The number of prisoner complaints soared to a record high last year, a report has revealed.
Most of the complaints came from Dumfries Prison
A total of 460 grievances were filed by inmates, the largest number in the 12-year history of the Scottish Prison Complaints Commission (SPCC).
The report showed there were 70 more complaints than in the previous year.
The biggest number of grievances came from Dumfries Prison. Officials said increased awareness of the complaints procedure had to led a rise.
At Dumfries Prison, five individuals logged most of the 172 complaints.
During the past year the 178-bed jail has seen a large increase in serious sexual offenders, who are segregated from the general prison population for their own safety.
Last year Dumfries came under fire from inspectors for "failing to move with the times" and operating old-fashioned equipment and procedures.
The prisoners' most common complaints this time involved the overall prison regime, as well as facilities such as exercise, education and prison transfers.
The next most complained-about prison was HMP Peterhead in Aberdeenshire, which also has a high sex offender population and witnessed 98 complaints.
Grievance levels at the country's 13 other establishments were much lower, with Polmont Young Offenders' Institution registering just one complaint.
A total of 363 of the 460 complaints lodged came under the SPCC's remit.

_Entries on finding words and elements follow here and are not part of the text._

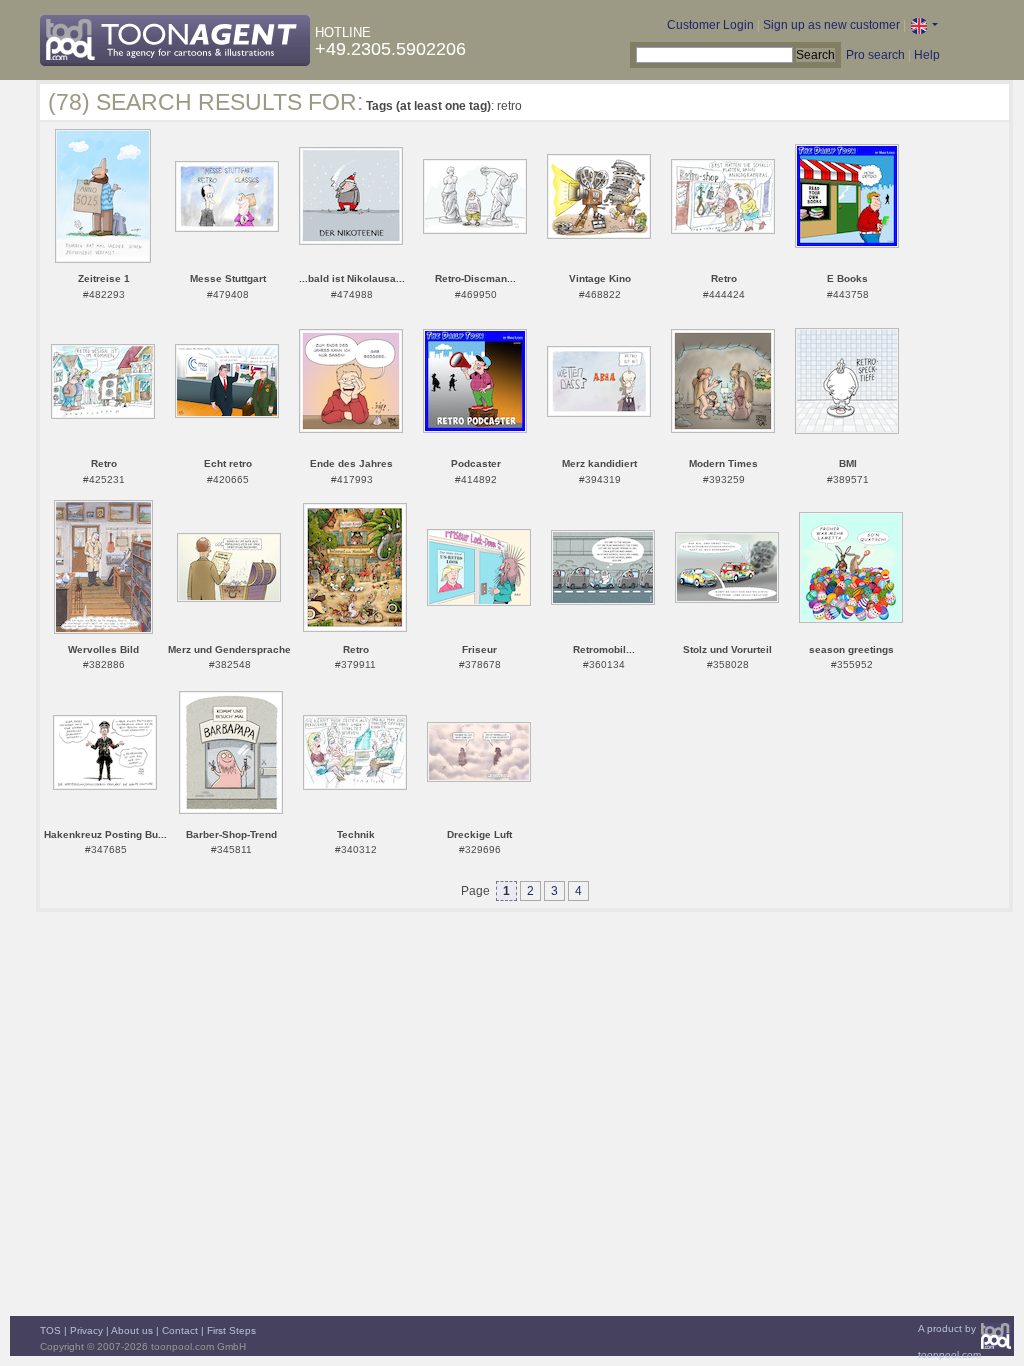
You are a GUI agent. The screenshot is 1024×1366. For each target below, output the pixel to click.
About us (132, 1330)
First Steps (231, 1330)
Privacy (86, 1330)
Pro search (875, 55)
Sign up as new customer (831, 25)
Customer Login (710, 25)
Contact (180, 1330)
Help (927, 55)
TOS (50, 1330)
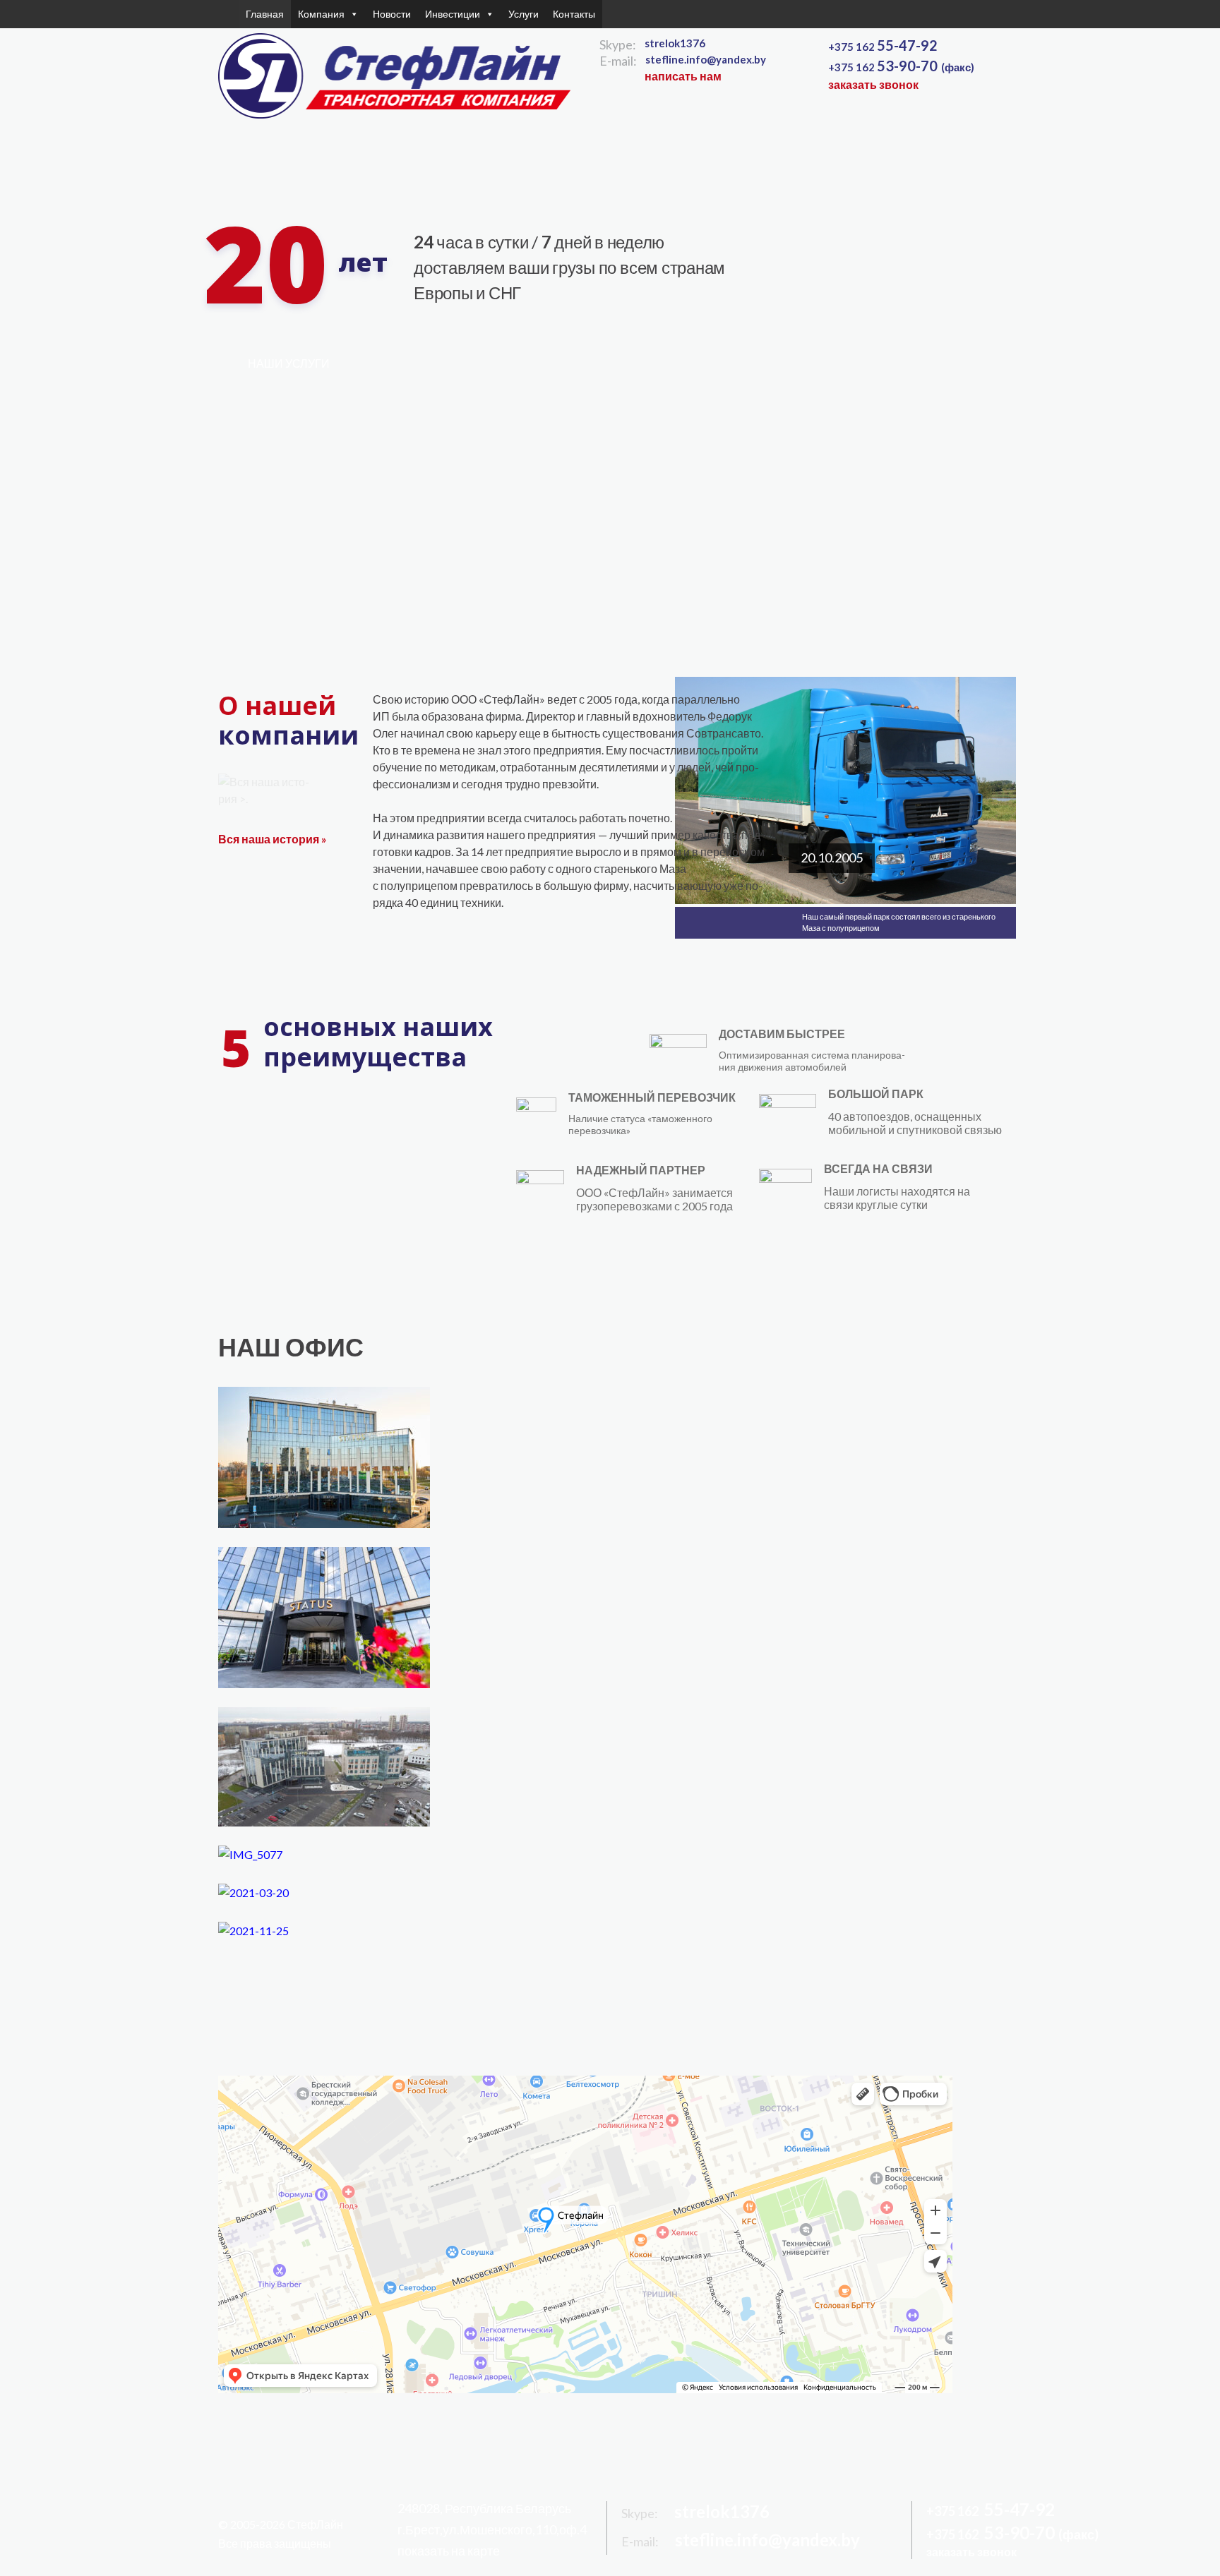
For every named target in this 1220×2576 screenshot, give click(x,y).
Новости (392, 14)
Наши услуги (289, 363)
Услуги (523, 14)
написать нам (683, 76)
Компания (321, 14)
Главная (265, 14)
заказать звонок (873, 84)
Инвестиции (452, 14)
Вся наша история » (272, 838)
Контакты (574, 14)
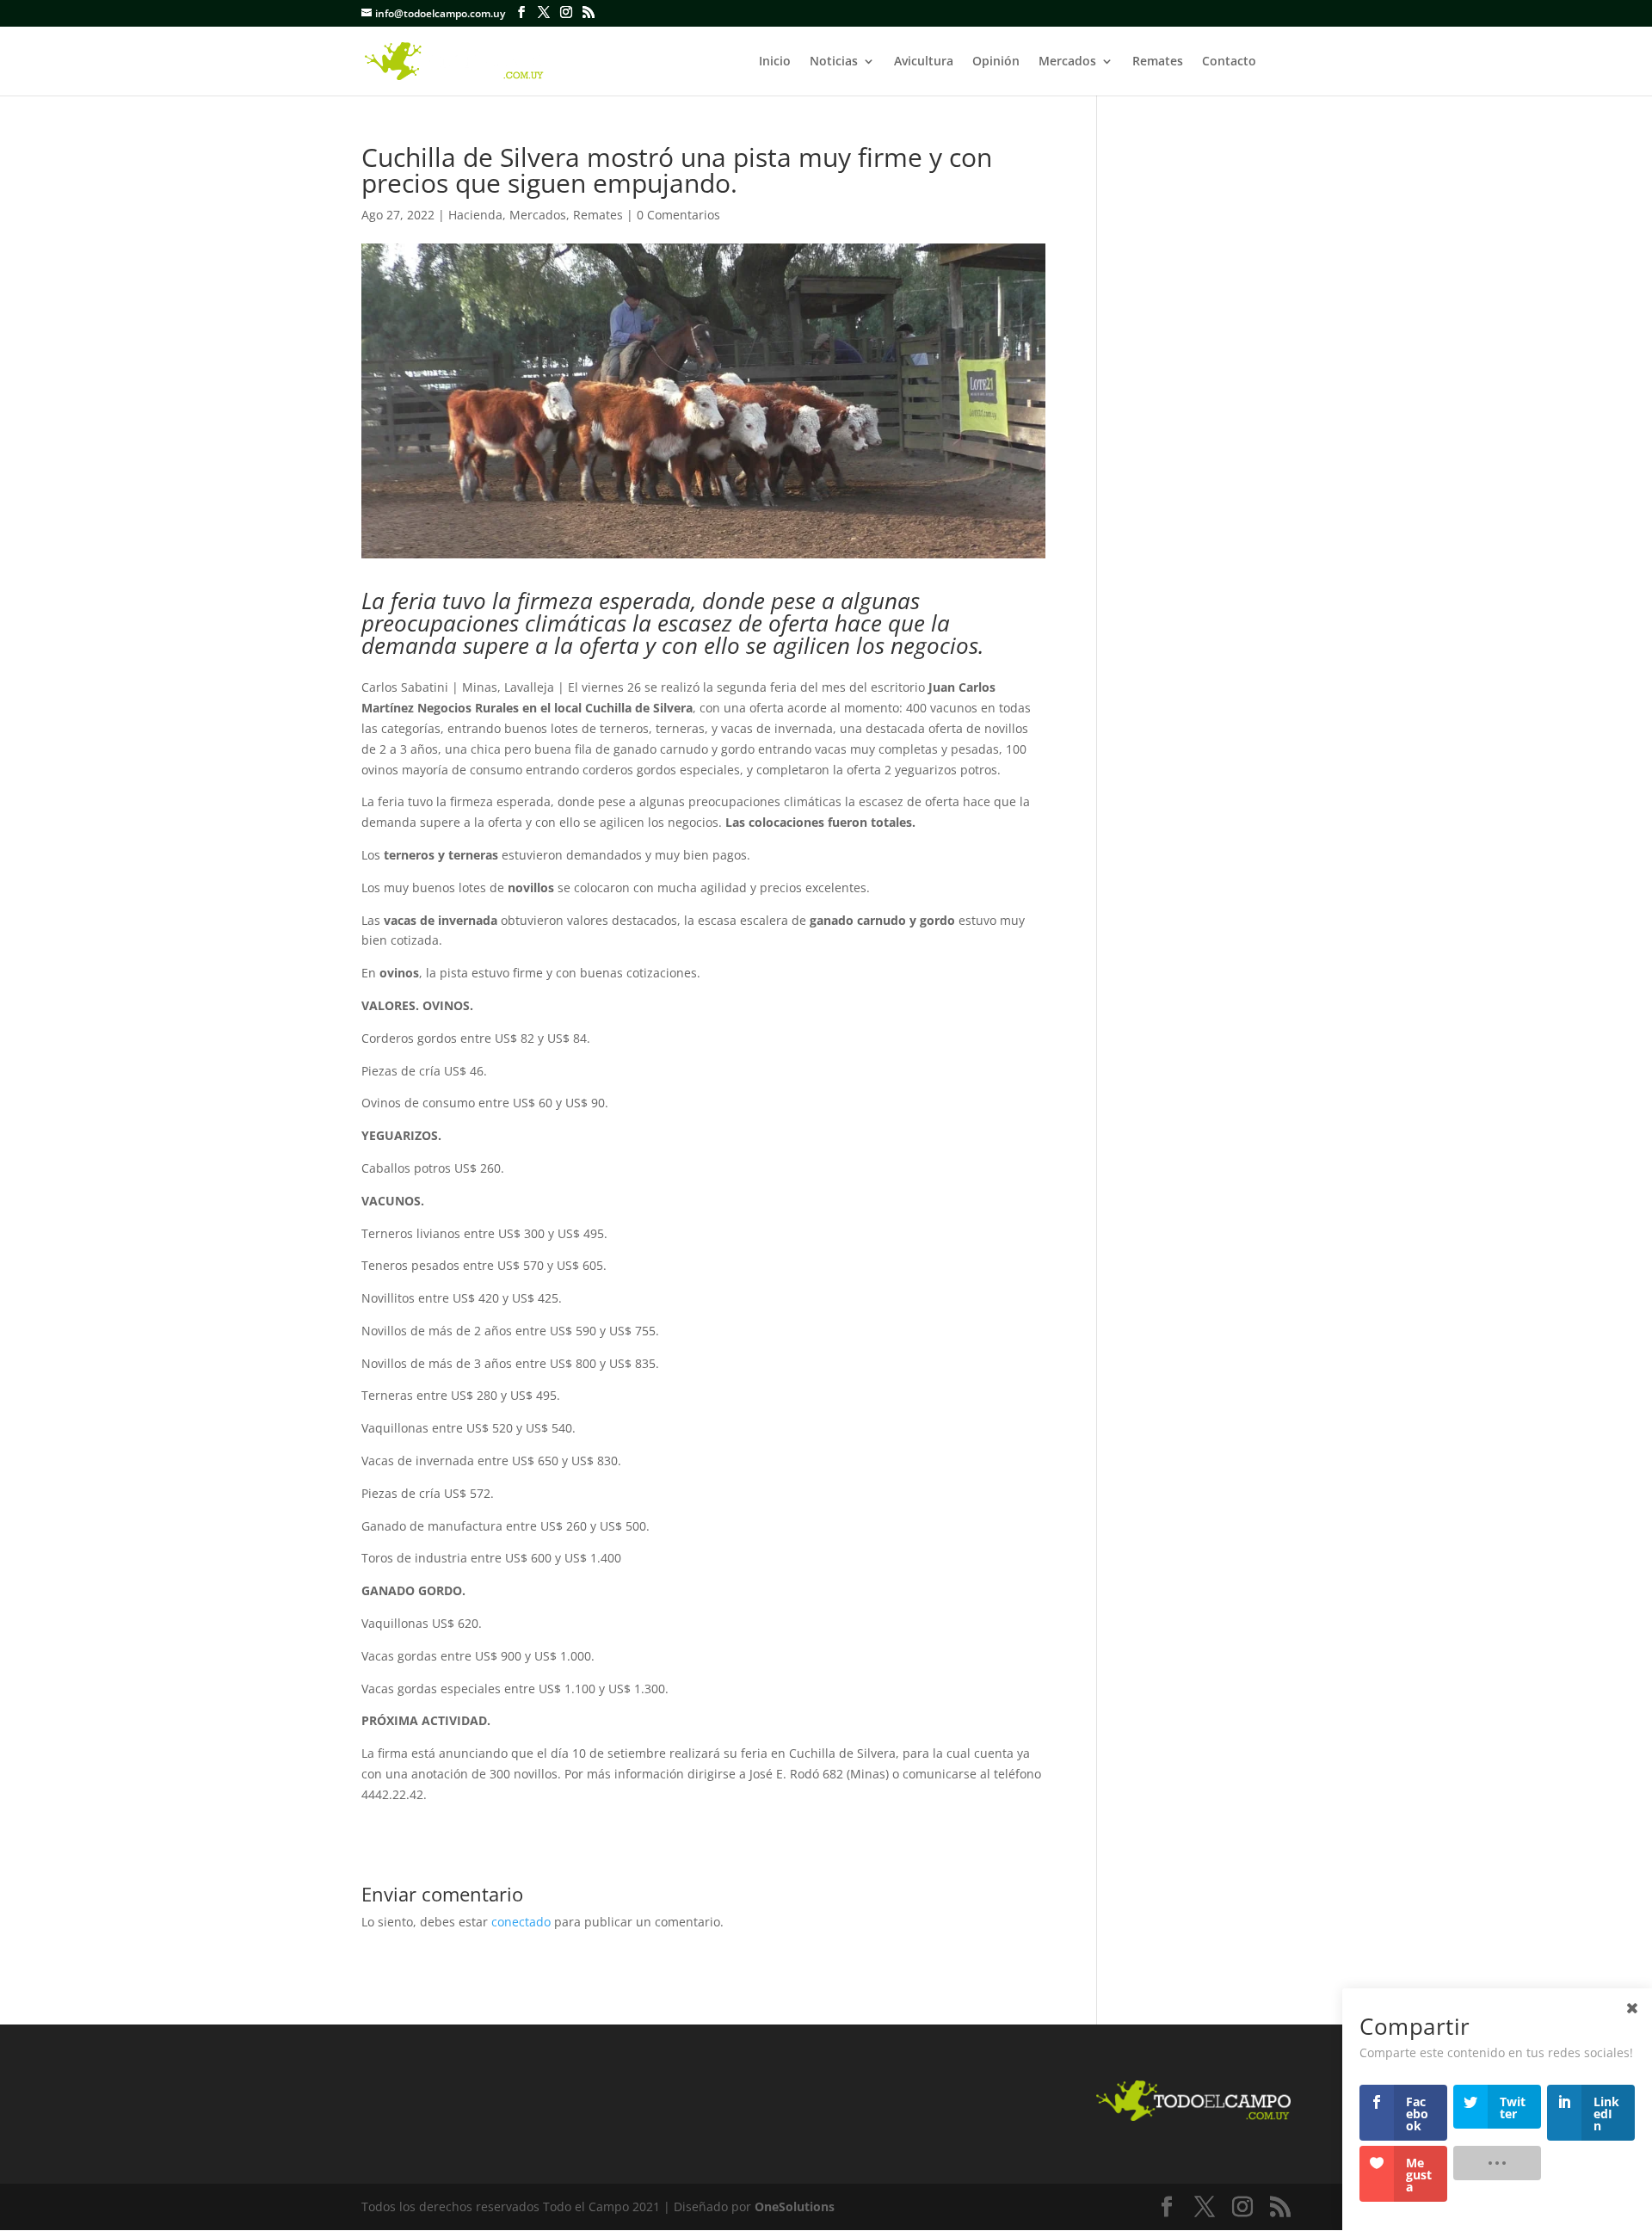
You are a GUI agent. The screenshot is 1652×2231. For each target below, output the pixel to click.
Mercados (1067, 62)
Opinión (996, 62)
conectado (521, 1922)
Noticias (834, 62)
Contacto (1229, 62)
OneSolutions (795, 2206)
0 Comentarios (678, 214)
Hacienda (475, 214)
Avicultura (923, 62)
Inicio (775, 62)
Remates (1157, 62)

Most common issues related to orderly room proceedings - held when a prisoner is charged with a breach of the prison rules - as well as matters about staff, prison regimes and health and safety.
Other instances included one inmate whose clothing went missing during a prison transfer, another who did not want to share a cell and one who complained when he was accused of being "disrespectful to an officer".
Despite the record number of grievances, SPCC commissioner Vaughan Barrett said he was encouraged that 127 complaints had been successfully resolved this year, more than double the number dealt with the year before.
For the first time no formal recommendations needed to be filed to the Scottish Prison Service as a result of the complaints.
Some complaints were about prison regimes
Mr Barrett said: "The challenges faced by our staff in considering, investigating and responding timeously to such a high volume of complaints were significant.
"I am extremely pleased to report that we maintained our standard of completing our investigations and issuing final responses within six to eight weeks in 70% of cases.
"This is not only conducive to prison staff and prisoners' well-being but it is likely to have a positive influence on a prisoner's disposition when he is released and will hopefully contribute to a reduction in reoffending."
Mr Barrett urged MSPs to give the SPCC a formal remit under an Act of Parliament.
A spokesman for the Scottish Prison Service attributed the increase in complaints to an increase in awareness of complaints procedures.
He said the high number of complaints at Dumfries could be due to the fact that sex offenders were now housed there.
Commenting on the request for the commission to be established under an Act of Parliament, a spokesman for the Scottish Executive said: "The commissioner is aware that this matter is being looked at as part of a wider review of scrutiny bodies."